Go through the entries below and count the lines where the word "help" appears; give only the count.

**Supplied material:**
<<<<

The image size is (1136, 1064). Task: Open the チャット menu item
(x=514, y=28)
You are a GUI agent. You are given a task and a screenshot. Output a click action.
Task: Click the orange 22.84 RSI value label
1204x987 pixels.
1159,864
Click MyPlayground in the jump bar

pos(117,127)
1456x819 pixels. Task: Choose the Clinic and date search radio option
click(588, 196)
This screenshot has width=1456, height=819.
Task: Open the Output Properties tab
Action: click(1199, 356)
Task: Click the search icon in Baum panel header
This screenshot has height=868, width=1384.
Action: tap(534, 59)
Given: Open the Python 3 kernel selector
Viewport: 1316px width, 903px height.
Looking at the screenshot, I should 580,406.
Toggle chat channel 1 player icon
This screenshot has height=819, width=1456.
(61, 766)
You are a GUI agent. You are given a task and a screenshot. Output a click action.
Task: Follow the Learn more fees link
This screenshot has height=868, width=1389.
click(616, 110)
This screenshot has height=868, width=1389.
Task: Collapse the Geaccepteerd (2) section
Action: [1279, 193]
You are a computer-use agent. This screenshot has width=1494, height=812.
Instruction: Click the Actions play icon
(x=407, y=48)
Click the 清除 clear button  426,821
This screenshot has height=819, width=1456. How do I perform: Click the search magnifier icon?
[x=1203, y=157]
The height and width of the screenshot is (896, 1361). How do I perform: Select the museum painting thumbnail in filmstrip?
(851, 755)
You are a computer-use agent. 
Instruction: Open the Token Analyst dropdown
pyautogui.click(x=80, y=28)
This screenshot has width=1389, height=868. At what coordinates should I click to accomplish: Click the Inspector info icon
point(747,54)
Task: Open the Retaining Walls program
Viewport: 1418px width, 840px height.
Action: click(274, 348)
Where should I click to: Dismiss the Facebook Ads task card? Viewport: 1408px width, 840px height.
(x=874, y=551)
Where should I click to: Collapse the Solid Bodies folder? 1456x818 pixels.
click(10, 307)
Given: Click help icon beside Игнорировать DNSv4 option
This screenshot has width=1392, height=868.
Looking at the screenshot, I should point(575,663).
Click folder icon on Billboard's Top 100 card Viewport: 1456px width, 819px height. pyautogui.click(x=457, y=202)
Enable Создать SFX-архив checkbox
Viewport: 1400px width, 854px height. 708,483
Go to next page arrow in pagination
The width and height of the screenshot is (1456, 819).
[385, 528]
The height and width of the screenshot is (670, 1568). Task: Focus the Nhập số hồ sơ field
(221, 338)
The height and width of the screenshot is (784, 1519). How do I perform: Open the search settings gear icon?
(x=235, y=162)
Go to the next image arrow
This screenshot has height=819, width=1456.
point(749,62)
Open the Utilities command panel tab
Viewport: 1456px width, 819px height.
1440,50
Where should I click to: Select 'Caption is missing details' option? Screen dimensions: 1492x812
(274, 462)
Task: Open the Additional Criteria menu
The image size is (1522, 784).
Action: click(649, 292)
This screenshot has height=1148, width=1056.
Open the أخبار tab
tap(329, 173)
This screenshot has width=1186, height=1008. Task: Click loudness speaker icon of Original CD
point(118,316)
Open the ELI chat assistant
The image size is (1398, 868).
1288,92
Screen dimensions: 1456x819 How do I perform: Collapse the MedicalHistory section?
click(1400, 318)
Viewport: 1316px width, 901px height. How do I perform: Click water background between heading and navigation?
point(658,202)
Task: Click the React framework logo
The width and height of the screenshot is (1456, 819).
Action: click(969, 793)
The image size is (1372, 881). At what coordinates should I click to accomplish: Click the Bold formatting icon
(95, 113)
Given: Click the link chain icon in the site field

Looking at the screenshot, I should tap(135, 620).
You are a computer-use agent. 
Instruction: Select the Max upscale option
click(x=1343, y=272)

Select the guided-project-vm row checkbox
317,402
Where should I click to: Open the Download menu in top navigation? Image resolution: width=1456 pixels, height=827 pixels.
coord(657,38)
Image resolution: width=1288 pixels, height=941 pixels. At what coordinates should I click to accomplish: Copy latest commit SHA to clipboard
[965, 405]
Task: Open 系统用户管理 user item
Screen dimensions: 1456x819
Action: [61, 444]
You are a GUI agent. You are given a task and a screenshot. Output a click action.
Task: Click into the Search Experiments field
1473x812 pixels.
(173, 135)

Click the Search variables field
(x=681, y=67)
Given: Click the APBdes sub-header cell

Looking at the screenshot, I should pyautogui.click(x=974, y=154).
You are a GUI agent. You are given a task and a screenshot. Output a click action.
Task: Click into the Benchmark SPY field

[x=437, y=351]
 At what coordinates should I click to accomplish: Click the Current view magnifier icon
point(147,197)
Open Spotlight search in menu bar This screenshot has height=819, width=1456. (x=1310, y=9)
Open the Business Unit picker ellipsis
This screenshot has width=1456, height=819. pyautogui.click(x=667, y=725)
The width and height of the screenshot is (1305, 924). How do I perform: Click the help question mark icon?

>>>>

**Answer space:** 2